Hello everyone; indeed, it is I, Chess the purebred border collie, here to bring you the latest and most up-to-date news from our garden. You may remember me from such enjoyable posts as “Cactus And Snow” and “The Awful Smell”, among so many others.
Here I am in a characteristic pose. This is what you’re supposed to do on a winter morning when it’s snowing. After your walk, of course. Later, I wanted the guy I live with to give me a biscuit, so I put on my sad face. Like I’d never eaten anything in my life, you know, and was about to keel over.
I got a biscuit, of course. That “cheap, ugly mat” is something he bought for me so I wouldn’t slide on the floor.
As I said, it’s snowing. It’s been snowing for two days, and it’s supposed to snow for at least a week. The guy I live with says, “You think a week of rain is depressing, try a week of snow”. He says things like that. I ignore him. I think my mommy did too, which is why they were so happy together for so long. He’d say something, and she’d roll her eyes and quietly sneak downstairs, and I and my buddy Slipper would follow her, leaving the guy I live with to say things about snow with nobody listening.
One thing that he says makes sense. Wet, heavy snow is bad for conifers. Or can be bad. He has a “snow pole”, which I bet most people don’t have. It’s isn’t really a snow pole, it just becomes one. He says that’s the difference between using the poles for the tree saw, and utilizing them as a snow pole. I have to listen to this stuff all by myself now.
You might think this is a trifle eccentric. Having a snow pole, I mean. It’s to knock wet, heavy snow off the tops of conifers, which he says is important. You see this Cupressus bakeri here,
well, this is what it looked like on the morning after the big blizzard of March 2003.
The guy I live with was really put out, though as you can see the cypress grew back, but has never been quite the same since. That’s why he has a snow pole.
I have some more pictures of the blizzard, just in case you think I’m exaggerating the amount of snow that fell.
All the lilacs were flattened.
That’s the shed, before it got painted green.
The guy I live with surrendered to the elements.
So, see? That’s why he has a snow pole. He was kind of worried about the Arizona cypress in front, because it doesn’t have any branches on one side. He planted it too close to the house, but he says he thought it would die instead of grow. After the blizzard, the whole tree was lying flat on the ground, with its roots exposed. He pushed it back up and roped it to the house, or something.
You can see a smaller cypress, planted this year, covered in burlap, too.

* [Dataset]:
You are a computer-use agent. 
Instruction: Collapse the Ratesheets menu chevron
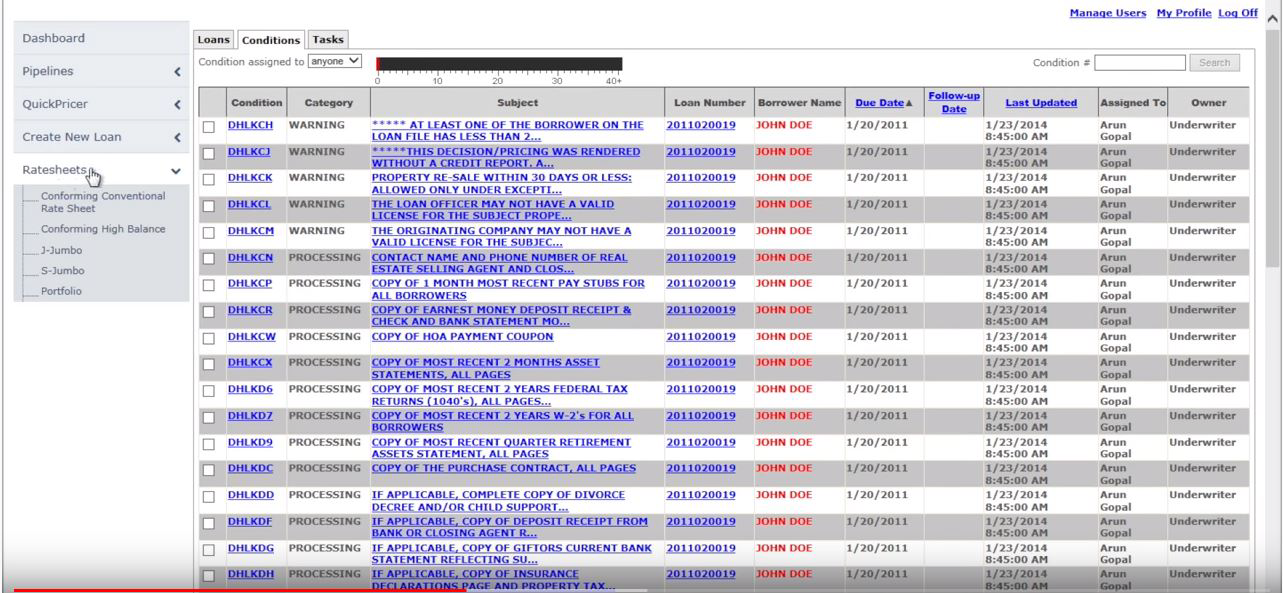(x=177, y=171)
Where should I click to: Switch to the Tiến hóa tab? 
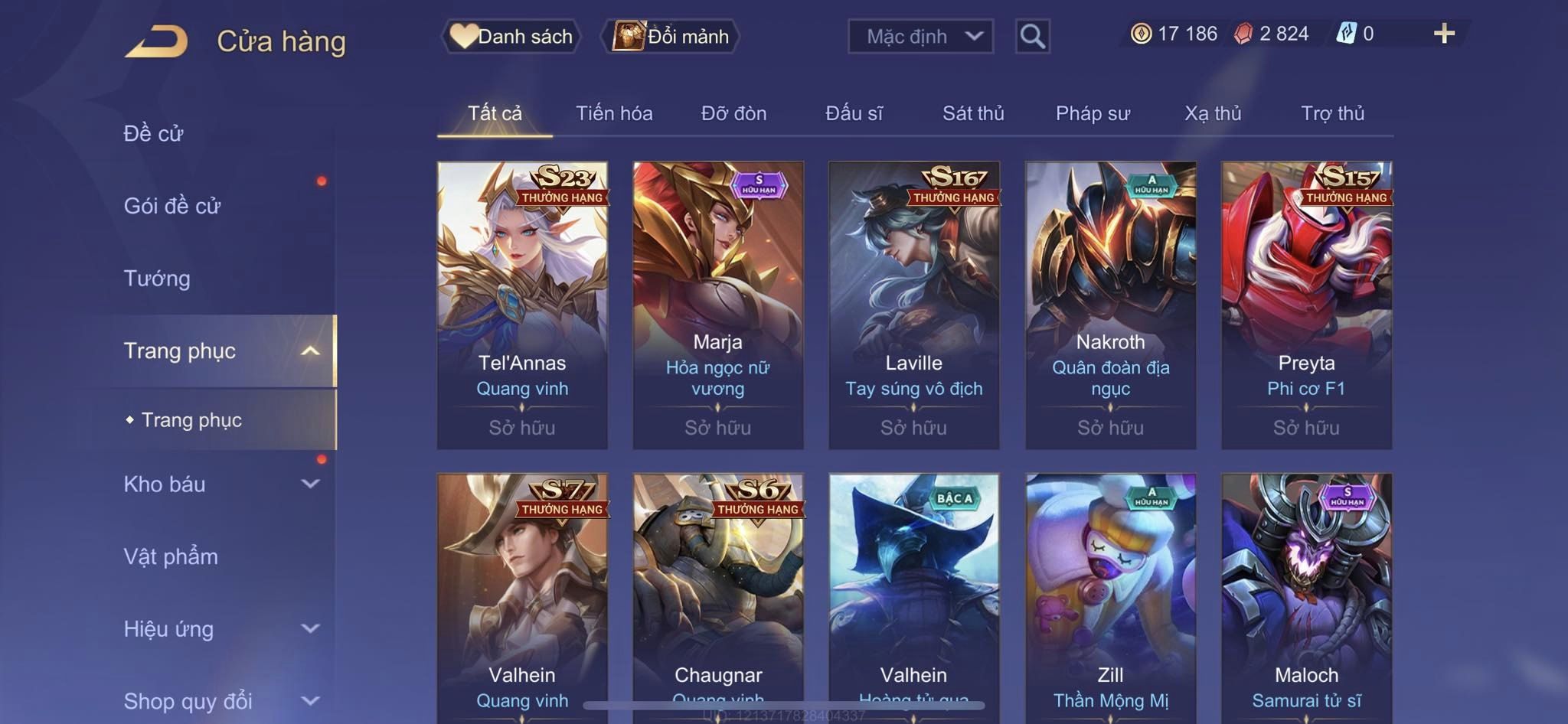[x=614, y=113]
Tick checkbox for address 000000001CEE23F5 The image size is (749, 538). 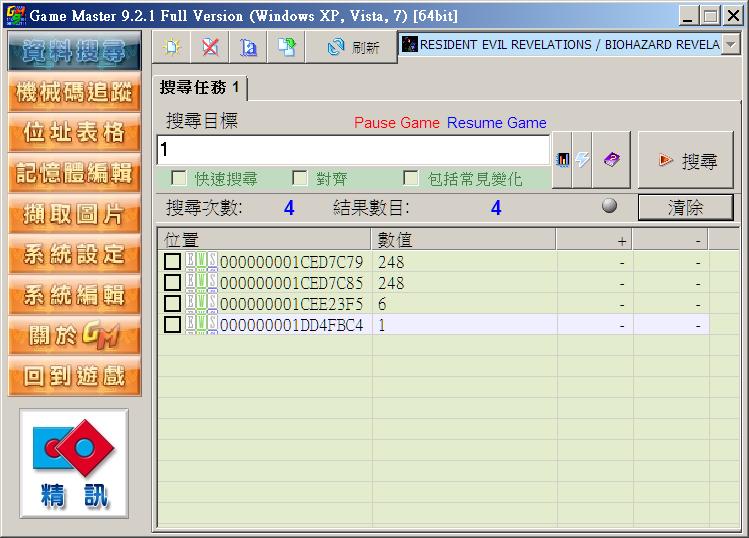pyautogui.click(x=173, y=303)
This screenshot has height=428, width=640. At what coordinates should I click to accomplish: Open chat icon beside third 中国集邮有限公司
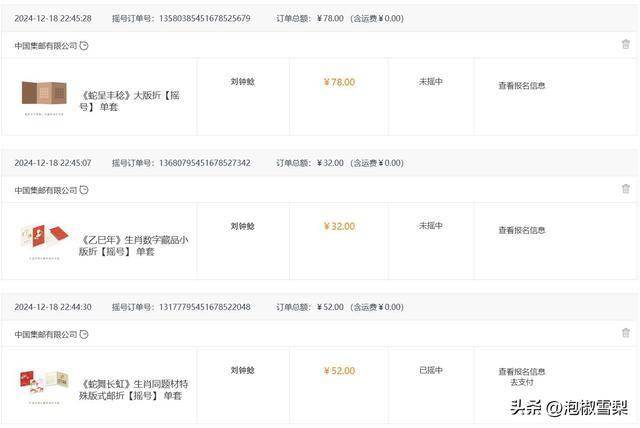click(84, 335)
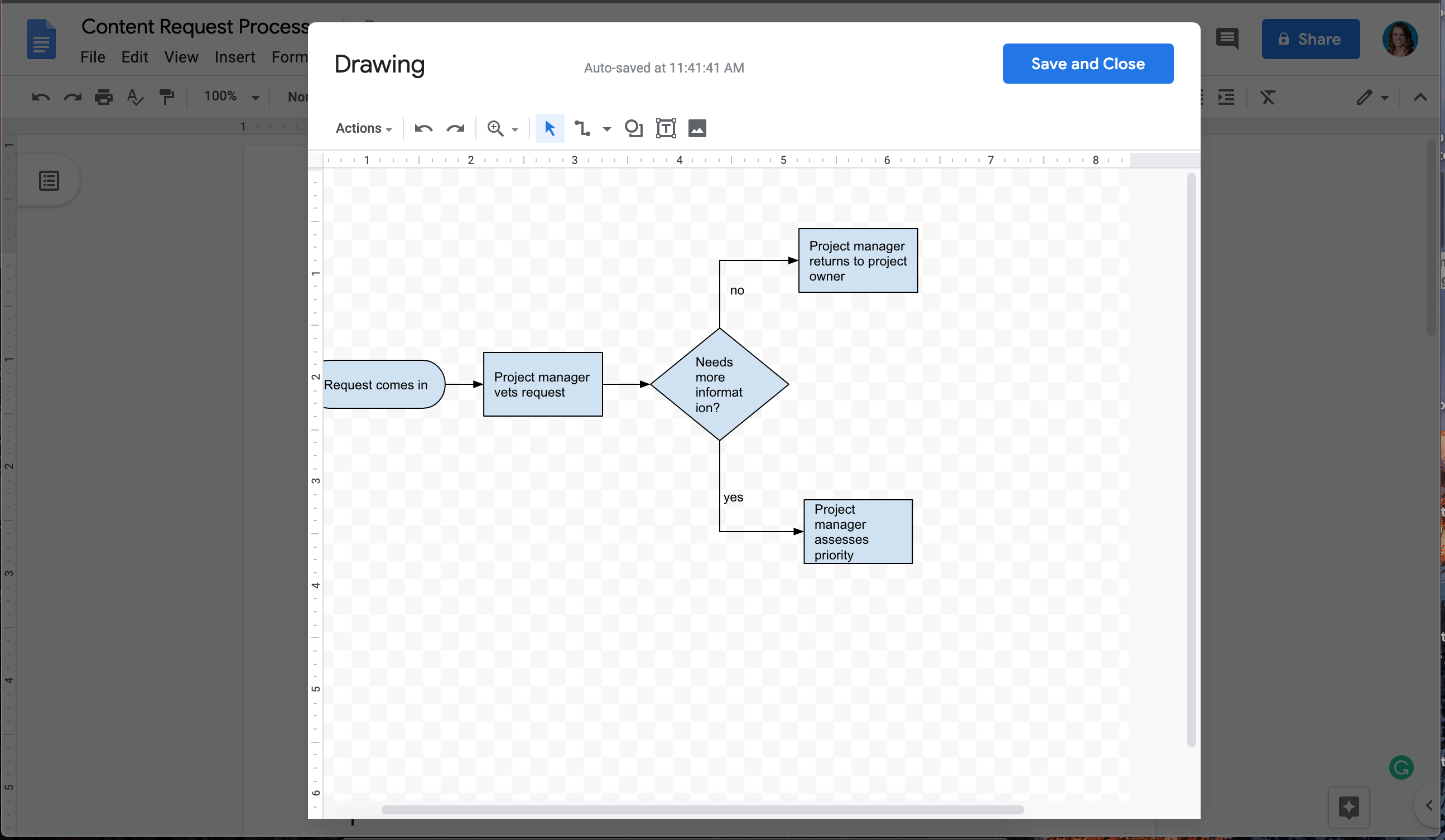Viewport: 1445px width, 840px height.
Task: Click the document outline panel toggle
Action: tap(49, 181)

* [Exercise]:
From the post about the snow pole, output the passage between "You might think" and "since. That’s why he has a snow pole.", inclusive, copied verbatim.

* [Task response]:
You might think this is a trifle eccentric. Having a snow pole, I mean. It’s to knock wet, heavy snow off the tops of conifers, which he says is important. You see this Cupressus bakeri here,
well, this is what it looked like on the morning after the big blizzard of March 2003.
The guy I live with was really put out, though as you can see the cypress grew back, but has never been quite the same since. That’s why he has a snow pole.